Die heutigen Eigentümer hatten es im Jahr 2007 übernommen, ein Jahr vor der weltweiten Finanzkrise, die Island besonders hart getroffen hat. »Es war nicht nur die Finanzkrise. Schon 2007 zeichnete sich ab, dass immer mehr Leute ihre Musik zu Hause aufnehmen würden. Wir mussten also kreativ werden«, erzählt Thórir Jóhannsson, der seine Anteile am Studio inzwischen an seinen Kompagnon verkauft hat. »Um mit dem Homerecording zu konkurrieren, haben wir zum einen auf absolutes Spitzen-Equipment gesetzt, zum anderen haben wir erkannt, dass zwar viele Leute das Equipment haben, um zu Hause aufzunehmen, aber gar nicht wissen, wie man das richtig macht. Wir haben hier also eine Schule für Audio Engineering eingerichtet. Wir bieten eine einjährige Ausbildung an und sind damit sehr erfolgreich. Die Studienplätze sind begehrt, und unsere Absolventinnen und Absolventen bekommen meist gute Jobs.« Der Studiengang ist vom isländischen Bildungsministerium anerkannt.
Aber schon von Anfang an hat Studio Syrland auf ein breites Angebot gesetzt, mit Dubbing und Postproduction für Filme.
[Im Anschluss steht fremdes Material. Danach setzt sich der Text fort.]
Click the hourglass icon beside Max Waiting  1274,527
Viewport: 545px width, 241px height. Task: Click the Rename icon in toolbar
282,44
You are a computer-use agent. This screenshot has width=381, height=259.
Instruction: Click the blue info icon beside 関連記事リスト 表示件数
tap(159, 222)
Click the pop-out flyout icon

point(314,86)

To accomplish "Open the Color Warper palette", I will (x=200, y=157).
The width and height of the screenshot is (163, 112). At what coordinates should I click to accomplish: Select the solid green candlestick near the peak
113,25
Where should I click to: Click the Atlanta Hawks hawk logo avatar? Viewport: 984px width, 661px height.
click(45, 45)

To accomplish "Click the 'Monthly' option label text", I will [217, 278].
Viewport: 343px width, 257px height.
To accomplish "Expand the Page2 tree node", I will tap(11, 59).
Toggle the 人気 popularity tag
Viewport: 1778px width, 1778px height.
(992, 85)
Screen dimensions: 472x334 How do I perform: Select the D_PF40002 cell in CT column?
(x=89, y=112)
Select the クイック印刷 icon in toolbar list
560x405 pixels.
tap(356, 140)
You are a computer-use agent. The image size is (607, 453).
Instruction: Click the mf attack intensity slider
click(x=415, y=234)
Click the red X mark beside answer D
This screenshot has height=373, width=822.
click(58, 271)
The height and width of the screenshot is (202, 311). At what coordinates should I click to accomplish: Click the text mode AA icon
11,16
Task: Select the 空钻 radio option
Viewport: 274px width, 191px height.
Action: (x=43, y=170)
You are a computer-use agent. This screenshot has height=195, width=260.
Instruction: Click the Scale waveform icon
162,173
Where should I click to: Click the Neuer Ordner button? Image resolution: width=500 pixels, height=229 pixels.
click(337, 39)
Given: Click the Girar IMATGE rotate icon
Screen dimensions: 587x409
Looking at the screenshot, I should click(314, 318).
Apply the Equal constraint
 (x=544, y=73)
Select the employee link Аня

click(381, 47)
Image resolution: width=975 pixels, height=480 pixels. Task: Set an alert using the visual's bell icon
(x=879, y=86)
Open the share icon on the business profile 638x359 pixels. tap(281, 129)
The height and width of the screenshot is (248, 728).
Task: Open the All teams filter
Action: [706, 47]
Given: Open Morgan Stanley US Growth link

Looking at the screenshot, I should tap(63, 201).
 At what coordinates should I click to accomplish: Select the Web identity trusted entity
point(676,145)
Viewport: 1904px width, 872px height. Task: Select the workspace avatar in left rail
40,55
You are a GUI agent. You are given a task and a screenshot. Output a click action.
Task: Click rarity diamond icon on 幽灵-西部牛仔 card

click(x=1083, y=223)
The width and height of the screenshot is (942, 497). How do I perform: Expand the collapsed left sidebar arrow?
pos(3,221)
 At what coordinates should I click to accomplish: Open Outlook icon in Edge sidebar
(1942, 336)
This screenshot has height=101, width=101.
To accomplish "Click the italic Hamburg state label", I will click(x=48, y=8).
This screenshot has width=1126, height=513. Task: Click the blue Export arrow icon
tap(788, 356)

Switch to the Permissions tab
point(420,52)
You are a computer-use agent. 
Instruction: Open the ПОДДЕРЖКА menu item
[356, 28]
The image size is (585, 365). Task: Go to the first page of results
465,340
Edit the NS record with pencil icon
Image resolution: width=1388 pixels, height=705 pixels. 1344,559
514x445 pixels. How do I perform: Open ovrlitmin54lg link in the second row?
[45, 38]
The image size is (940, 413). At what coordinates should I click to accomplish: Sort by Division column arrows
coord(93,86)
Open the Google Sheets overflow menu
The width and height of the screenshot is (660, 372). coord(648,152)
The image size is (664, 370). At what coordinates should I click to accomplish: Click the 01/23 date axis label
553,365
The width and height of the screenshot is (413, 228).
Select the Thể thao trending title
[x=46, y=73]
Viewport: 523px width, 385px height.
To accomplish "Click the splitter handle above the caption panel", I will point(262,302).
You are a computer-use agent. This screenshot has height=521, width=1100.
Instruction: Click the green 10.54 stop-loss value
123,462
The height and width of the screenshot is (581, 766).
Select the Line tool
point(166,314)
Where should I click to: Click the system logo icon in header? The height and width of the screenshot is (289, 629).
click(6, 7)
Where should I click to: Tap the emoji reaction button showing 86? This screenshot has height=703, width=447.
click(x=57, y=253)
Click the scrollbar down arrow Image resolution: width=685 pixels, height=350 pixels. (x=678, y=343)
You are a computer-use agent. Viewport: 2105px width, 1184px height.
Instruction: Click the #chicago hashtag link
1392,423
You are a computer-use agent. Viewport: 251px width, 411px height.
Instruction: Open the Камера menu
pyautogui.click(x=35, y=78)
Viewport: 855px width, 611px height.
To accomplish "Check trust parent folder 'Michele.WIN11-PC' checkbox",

Zu den Kunden zählen heute große Player wie Sony und Disney, auch an »Frozen 2« hat Studio Syrland mitgearbeitet. Dazu kommen regelmäßige Aufnahmen mit dem isländischen Sinfonieorchester. Studio Syrland ist heute noch ein hoch kreativer Ort, von den wilden Anfängen hat es sich allerdings weit entfernt: »Syrland spielt auf ›syra‹ an, das isländische Wort für Säure – auf Englisch ›acid‹«, erzählt Thórir. »LSD dürfte hier in den 80er-Jahren bei der Arbeit durchaus eine Rolle gespielt haben.«
Masterkey
Eine jüngere isländische Studiogründung ist das Masterkey, ebenfalls in einem Vorort von Reykjavik, allerdings weit idyllischer. An einem Hang gelegen, bietet es eine fantastische Aussicht auf die Bucht von Reykjavik und die von verschneiten Bergen gesäumte Küstenlinie. Eröffnet wurde es erst Anfang 2018 vom Produzenten Mio Thórisson und seiner Frau Marketa Irglova, die für den Soundtrack des Films »Once« 2008 einen Oscar bekommen hat.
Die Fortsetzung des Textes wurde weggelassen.